What Are the Future Predicted Trends and How Much Impact Are We Going to See?

Many feel that LLMs will become a part of everyday life. With the rapid adoption of major tools such as Chat GPT, Claude, Google Gemini and other assistants, it’s become a very mainstream technology. We have also seen non-Google search engines take a notable chunk out of Google search, which has always been a global search powerhouse, controlling over 90% of global searches each year.
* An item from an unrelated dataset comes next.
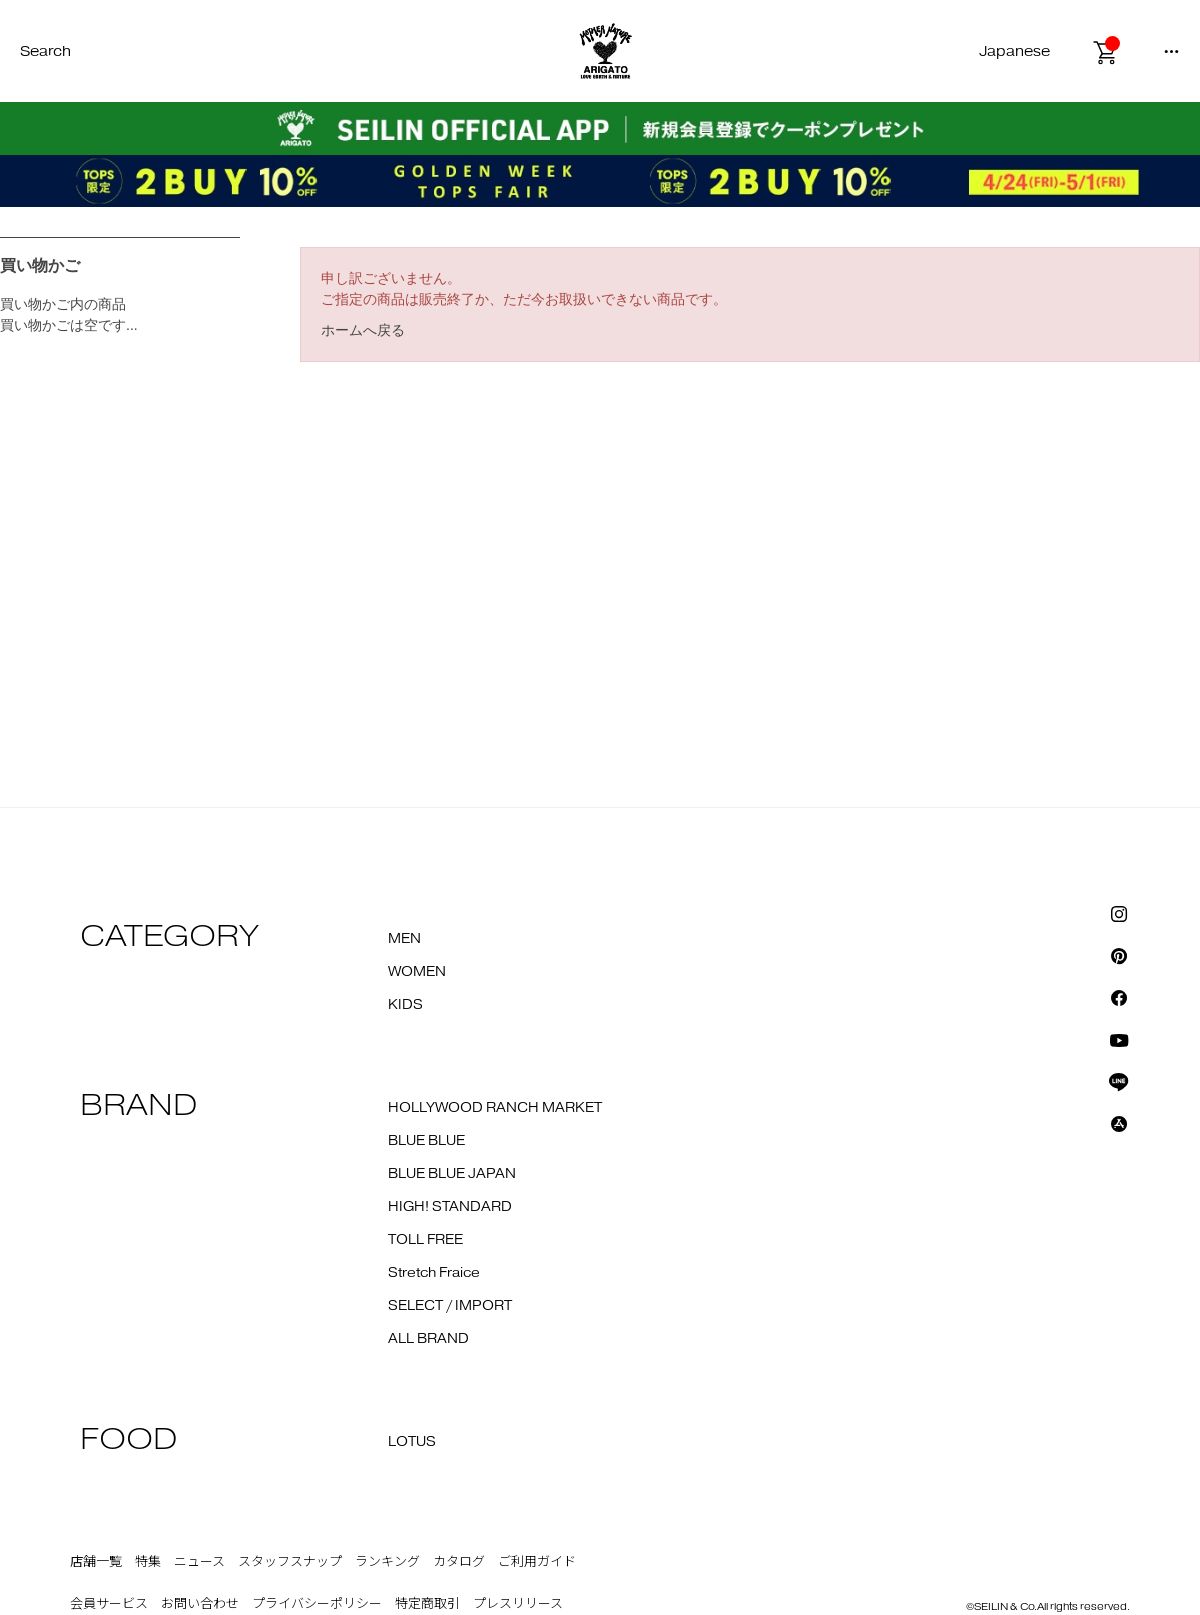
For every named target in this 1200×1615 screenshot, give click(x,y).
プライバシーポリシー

It’s likely that these technologies are going to continue to get more advanced, and the future will be interesting to see if safeguards and legislation is put into place and just how widespread agentic LLM adoption will be for all businesses.

Conclusion

AI is a huge topic, and LLMs are becoming more and more prevalent in everyday life. Businesses face the risk of being left behind if they do not adopt these technologies into their workflows and the potential for LLMs to enhance all aspects of the world is looking limitless. This, however, comes with ethical risks, and this will be the fine balance that marketers will need to strike as this technology becomes more advanced by the day.